%%
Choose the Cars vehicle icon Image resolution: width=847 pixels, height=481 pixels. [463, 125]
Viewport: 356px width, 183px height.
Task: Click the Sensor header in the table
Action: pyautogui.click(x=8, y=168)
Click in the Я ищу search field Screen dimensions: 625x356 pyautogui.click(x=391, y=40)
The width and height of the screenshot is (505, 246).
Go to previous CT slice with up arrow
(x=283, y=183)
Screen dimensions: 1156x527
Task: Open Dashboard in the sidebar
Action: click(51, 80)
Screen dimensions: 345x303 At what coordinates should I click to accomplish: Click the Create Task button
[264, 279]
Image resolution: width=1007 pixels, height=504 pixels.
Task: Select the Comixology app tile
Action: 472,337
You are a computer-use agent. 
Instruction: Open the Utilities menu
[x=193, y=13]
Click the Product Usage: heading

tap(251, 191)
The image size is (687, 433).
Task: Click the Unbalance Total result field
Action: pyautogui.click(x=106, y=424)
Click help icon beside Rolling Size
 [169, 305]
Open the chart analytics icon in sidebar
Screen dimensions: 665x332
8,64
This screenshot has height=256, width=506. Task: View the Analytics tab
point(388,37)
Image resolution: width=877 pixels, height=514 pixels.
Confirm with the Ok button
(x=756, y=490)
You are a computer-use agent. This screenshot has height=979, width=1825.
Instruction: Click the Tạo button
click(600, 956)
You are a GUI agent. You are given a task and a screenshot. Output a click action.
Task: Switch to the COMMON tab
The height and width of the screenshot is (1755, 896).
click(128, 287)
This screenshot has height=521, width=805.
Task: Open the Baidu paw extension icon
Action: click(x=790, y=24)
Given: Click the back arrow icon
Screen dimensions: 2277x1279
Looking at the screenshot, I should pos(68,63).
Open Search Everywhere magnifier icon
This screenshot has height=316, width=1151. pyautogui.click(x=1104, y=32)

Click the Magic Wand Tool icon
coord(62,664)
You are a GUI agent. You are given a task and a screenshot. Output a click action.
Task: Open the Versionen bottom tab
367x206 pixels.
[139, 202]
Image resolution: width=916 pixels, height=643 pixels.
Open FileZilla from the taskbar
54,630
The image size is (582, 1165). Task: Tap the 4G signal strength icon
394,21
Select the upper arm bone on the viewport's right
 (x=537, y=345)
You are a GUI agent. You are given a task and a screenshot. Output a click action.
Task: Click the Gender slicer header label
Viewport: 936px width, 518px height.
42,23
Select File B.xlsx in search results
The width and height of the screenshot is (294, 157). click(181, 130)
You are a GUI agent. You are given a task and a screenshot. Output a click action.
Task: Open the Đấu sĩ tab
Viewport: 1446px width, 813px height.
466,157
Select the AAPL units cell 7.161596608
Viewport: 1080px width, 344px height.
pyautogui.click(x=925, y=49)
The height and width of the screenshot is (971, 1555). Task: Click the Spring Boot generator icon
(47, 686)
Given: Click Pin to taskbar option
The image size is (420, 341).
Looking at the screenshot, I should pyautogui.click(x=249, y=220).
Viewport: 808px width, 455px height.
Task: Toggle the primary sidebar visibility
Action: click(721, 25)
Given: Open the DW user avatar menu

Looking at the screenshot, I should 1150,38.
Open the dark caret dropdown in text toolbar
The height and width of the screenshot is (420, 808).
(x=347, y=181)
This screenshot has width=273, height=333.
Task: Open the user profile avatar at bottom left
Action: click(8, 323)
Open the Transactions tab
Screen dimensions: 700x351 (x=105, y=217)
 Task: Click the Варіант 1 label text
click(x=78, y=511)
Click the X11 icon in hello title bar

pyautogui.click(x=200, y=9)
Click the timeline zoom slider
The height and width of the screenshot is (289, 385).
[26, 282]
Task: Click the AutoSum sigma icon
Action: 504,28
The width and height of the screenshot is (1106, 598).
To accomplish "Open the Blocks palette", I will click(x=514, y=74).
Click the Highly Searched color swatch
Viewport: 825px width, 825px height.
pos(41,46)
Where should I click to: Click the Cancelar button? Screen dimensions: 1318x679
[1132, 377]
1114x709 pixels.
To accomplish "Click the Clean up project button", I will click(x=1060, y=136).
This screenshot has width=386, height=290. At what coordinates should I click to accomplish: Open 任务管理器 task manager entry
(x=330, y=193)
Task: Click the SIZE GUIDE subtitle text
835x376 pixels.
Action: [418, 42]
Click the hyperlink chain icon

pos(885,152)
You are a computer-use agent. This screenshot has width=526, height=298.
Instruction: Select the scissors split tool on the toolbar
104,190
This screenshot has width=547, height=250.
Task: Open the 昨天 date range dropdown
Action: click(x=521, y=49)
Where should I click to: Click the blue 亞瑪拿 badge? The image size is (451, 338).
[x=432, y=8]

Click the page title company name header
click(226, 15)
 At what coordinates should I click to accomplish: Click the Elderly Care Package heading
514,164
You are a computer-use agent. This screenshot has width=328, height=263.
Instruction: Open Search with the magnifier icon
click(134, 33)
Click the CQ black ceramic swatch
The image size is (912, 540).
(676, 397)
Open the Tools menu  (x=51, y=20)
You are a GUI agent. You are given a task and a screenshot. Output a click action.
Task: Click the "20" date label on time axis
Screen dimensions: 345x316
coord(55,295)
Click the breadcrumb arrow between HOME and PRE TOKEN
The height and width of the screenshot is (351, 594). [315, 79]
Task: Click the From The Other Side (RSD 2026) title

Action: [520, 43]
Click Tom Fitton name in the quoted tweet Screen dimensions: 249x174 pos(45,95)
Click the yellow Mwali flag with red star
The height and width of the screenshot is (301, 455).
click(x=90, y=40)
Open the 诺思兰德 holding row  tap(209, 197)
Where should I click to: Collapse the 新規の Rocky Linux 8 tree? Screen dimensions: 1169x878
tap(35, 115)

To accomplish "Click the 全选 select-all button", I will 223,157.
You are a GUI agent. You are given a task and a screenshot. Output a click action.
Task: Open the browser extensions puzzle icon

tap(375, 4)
%%
TO DO ▸ With every line intact, print the records above again.

RESULT ▸
Choose the Cars vehicle icon Image resolution: width=847 pixels, height=481 pixels. [463, 125]
Viewport: 356px width, 183px height.
Task: Click the Sensor header in the table
Action: pyautogui.click(x=8, y=168)
Click in the Я ищу search field Screen dimensions: 625x356 pyautogui.click(x=391, y=40)
The width and height of the screenshot is (505, 246).
Go to previous CT slice with up arrow
(x=283, y=183)
Screen dimensions: 1156x527
Task: Open Dashboard in the sidebar
Action: click(51, 80)
Screen dimensions: 345x303 At what coordinates should I click to accomplish: Click the Create Task button
[264, 279]
Image resolution: width=1007 pixels, height=504 pixels.
Task: Select the Comixology app tile
Action: 472,337
You are a computer-use agent. 
Instruction: Open the Utilities menu
[x=193, y=13]
Click the Product Usage: heading

tap(251, 191)
The image size is (687, 433).
Task: Click the Unbalance Total result field
Action: pyautogui.click(x=106, y=424)
Click help icon beside Rolling Size
 [169, 305]
Open the chart analytics icon in sidebar
Screen dimensions: 665x332
8,64
This screenshot has height=256, width=506. Task: View the Analytics tab
point(388,37)
Image resolution: width=877 pixels, height=514 pixels.
Confirm with the Ok button
(x=756, y=490)
You are a computer-use agent. This screenshot has height=979, width=1825.
Instruction: Click the Tạo button
click(600, 956)
You are a GUI agent. You are given a task and a screenshot. Output a click action.
Task: Switch to the COMMON tab
The height and width of the screenshot is (1755, 896).
click(128, 287)
This screenshot has height=521, width=805.
Task: Open the Baidu paw extension icon
Action: click(x=790, y=24)
Given: Click the back arrow icon
Screen dimensions: 2277x1279
Looking at the screenshot, I should pos(68,63).
Open Search Everywhere magnifier icon
This screenshot has height=316, width=1151. pyautogui.click(x=1104, y=32)

Click the Magic Wand Tool icon
coord(62,664)
You are a GUI agent. You are given a task and a screenshot. Output a click action.
Task: Open the Versionen bottom tab
367x206 pixels.
[139, 202]
Image resolution: width=916 pixels, height=643 pixels.
Open FileZilla from the taskbar
54,630
The image size is (582, 1165). Task: Tap the 4G signal strength icon
394,21
Select the upper arm bone on the viewport's right
 (x=537, y=345)
You are a GUI agent. You are given a task and a screenshot. Output a click action.
Task: Click the Gender slicer header label
Viewport: 936px width, 518px height.
42,23
Select File B.xlsx in search results
The width and height of the screenshot is (294, 157). click(181, 130)
You are a GUI agent. You are given a task and a screenshot. Output a click action.
Task: Open the Đấu sĩ tab
Viewport: 1446px width, 813px height.
466,157
Select the AAPL units cell 7.161596608
Viewport: 1080px width, 344px height.
pyautogui.click(x=925, y=49)
The height and width of the screenshot is (971, 1555). Task: Click the Spring Boot generator icon
(47, 686)
Given: Click Pin to taskbar option
The image size is (420, 341).
Looking at the screenshot, I should pyautogui.click(x=249, y=220).
Viewport: 808px width, 455px height.
Task: Toggle the primary sidebar visibility
Action: click(721, 25)
Given: Open the DW user avatar menu

Looking at the screenshot, I should 1150,38.
Open the dark caret dropdown in text toolbar
The height and width of the screenshot is (420, 808).
(x=347, y=181)
This screenshot has width=273, height=333.
Task: Open the user profile avatar at bottom left
Action: click(8, 323)
Open the Transactions tab
Screen dimensions: 700x351 (x=105, y=217)
 Task: Click the Варіант 1 label text
click(x=78, y=511)
Click the X11 icon in hello title bar

pyautogui.click(x=200, y=9)
Click the timeline zoom slider
The height and width of the screenshot is (289, 385).
[26, 282]
Task: Click the AutoSum sigma icon
Action: 504,28
The width and height of the screenshot is (1106, 598).
To accomplish "Open the Blocks palette", I will click(x=514, y=74).
Click the Highly Searched color swatch
Viewport: 825px width, 825px height.
pos(41,46)
Where should I click to: Click the Cancelar button? Screen dimensions: 1318x679
[1132, 377]
1114x709 pixels.
To accomplish "Click the Clean up project button", I will click(x=1060, y=136).
This screenshot has width=386, height=290. At what coordinates should I click to accomplish: Open 任务管理器 task manager entry
(x=330, y=193)
Task: Click the SIZE GUIDE subtitle text
835x376 pixels.
Action: [418, 42]
Click the hyperlink chain icon

pos(885,152)
You are a computer-use agent. This screenshot has width=526, height=298.
Instruction: Select the scissors split tool on the toolbar
104,190
This screenshot has width=547, height=250.
Task: Open the 昨天 date range dropdown
Action: click(x=521, y=49)
Where should I click to: Click the blue 亞瑪拿 badge? The image size is (451, 338).
[x=432, y=8]

Click the page title company name header
click(226, 15)
 At what coordinates should I click to accomplish: Click the Elderly Care Package heading
514,164
You are a computer-use agent. This screenshot has width=328, height=263.
Instruction: Open Search with the magnifier icon
click(134, 33)
Click the CQ black ceramic swatch
The image size is (912, 540).
(676, 397)
Open the Tools menu  (x=51, y=20)
You are a GUI agent. You are given a task and a screenshot. Output a click action.
Task: Click the "20" date label on time axis
Screen dimensions: 345x316
coord(55,295)
Click the breadcrumb arrow between HOME and PRE TOKEN
The height and width of the screenshot is (351, 594). [315, 79]
Task: Click the From The Other Side (RSD 2026) title

Action: [520, 43]
Click Tom Fitton name in the quoted tweet Screen dimensions: 249x174 pos(45,95)
Click the yellow Mwali flag with red star
The height and width of the screenshot is (301, 455).
click(x=90, y=40)
Open the 诺思兰德 holding row  tap(209, 197)
Where should I click to: Collapse the 新規の Rocky Linux 8 tree? Screen dimensions: 1169x878
tap(35, 115)

To accomplish "Click the 全选 select-all button", I will 223,157.
You are a GUI agent. You are given a task and a screenshot. Output a click action.
Task: Open the browser extensions puzzle icon

tap(375, 4)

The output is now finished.